#### Materials provided ####

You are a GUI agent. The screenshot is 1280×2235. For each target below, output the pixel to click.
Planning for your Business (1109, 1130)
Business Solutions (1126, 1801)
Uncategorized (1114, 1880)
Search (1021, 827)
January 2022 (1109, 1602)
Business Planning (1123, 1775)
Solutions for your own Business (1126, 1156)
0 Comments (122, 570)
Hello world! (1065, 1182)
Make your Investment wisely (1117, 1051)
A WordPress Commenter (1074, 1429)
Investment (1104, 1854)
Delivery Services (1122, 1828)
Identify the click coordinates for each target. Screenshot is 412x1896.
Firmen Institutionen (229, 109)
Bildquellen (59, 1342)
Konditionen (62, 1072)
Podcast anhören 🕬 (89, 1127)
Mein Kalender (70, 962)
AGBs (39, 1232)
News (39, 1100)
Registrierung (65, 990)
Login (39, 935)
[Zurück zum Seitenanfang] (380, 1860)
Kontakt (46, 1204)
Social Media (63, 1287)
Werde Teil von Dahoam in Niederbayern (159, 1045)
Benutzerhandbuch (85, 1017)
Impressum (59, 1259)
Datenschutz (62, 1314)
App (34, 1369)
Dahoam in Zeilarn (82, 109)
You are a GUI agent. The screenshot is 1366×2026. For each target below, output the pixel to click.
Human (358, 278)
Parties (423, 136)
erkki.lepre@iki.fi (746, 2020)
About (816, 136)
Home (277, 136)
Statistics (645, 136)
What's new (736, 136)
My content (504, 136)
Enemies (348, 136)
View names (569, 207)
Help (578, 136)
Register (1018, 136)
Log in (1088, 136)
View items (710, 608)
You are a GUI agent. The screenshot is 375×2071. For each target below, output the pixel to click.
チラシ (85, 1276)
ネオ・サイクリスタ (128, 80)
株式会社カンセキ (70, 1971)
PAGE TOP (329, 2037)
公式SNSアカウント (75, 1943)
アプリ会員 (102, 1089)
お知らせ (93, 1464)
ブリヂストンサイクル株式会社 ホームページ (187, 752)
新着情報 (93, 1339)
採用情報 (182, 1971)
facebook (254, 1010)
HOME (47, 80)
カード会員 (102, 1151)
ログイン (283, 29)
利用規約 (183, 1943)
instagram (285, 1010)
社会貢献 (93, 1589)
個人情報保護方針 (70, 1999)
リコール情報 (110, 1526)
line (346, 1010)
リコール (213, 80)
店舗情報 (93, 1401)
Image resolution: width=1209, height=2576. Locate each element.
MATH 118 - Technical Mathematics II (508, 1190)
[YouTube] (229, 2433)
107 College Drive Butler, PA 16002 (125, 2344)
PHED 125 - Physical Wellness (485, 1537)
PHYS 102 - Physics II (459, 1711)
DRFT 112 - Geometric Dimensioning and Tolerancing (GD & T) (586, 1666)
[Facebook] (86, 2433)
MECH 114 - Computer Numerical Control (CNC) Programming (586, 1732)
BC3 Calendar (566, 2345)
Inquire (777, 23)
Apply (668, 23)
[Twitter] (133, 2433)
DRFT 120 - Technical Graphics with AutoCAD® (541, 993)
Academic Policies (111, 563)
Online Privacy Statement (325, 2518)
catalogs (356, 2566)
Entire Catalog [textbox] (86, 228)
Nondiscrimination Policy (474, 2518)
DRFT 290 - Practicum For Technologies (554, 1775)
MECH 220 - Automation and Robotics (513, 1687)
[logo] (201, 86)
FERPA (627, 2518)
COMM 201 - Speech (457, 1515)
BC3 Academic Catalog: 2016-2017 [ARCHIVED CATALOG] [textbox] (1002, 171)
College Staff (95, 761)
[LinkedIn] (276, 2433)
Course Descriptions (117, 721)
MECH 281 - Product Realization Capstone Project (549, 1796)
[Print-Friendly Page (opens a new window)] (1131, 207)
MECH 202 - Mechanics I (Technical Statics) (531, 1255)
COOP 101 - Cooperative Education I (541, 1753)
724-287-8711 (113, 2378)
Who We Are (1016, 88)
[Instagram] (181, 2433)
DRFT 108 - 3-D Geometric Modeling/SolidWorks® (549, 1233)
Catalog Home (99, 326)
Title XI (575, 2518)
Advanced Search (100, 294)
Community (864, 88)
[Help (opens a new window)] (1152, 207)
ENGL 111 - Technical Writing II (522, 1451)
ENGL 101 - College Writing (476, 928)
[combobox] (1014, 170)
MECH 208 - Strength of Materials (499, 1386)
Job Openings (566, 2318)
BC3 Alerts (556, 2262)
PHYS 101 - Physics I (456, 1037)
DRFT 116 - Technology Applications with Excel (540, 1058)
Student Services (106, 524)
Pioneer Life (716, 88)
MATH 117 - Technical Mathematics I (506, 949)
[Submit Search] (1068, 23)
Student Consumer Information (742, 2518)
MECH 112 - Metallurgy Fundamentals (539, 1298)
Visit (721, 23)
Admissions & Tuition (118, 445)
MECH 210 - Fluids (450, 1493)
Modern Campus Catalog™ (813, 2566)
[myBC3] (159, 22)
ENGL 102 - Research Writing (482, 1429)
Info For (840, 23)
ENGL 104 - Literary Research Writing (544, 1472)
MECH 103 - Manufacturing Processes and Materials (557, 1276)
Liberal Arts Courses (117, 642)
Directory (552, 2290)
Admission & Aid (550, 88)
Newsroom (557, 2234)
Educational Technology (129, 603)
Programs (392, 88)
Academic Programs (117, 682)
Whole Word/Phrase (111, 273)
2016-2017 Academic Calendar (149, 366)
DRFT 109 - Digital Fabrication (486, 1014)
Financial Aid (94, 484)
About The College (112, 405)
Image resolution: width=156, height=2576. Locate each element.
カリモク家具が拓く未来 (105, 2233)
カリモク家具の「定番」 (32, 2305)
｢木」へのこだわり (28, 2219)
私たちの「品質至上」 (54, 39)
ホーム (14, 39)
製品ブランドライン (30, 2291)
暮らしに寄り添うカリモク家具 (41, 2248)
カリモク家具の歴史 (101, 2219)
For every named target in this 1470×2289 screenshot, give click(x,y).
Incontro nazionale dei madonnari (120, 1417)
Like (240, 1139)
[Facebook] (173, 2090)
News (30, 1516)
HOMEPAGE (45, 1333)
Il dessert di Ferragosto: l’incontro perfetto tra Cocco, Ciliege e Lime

####

§ Assignment
Every line above from the line with "MECH 202 - Mechanics" to the line with "PHYS 101 - Physics I (456, 1037)" is wanted, ends included; write them out exactly and add no other line.

§ Exercise result
MECH 202 - Mechanics I (Technical Statics) (531, 1255)
COOP 101 - Cooperative Education I (541, 1753)
724-287-8711 (113, 2378)
Who We Are (1016, 88)
[Instagram] (181, 2433)
DRFT 108 - 3-D Geometric Modeling/SolidWorks® (549, 1233)
Catalog Home (99, 326)
Title XI (575, 2518)
Advanced Search (100, 294)
Community (864, 88)
[Help (opens a new window)] (1152, 207)
ENGL 111 - Technical Writing II (522, 1451)
ENGL 101 - College Writing (476, 928)
[combobox] (1014, 170)
MECH 208 - Strength of Materials (499, 1386)
Job Openings (566, 2318)
BC3 Alerts (556, 2262)
PHYS 101 - Physics I (456, 1037)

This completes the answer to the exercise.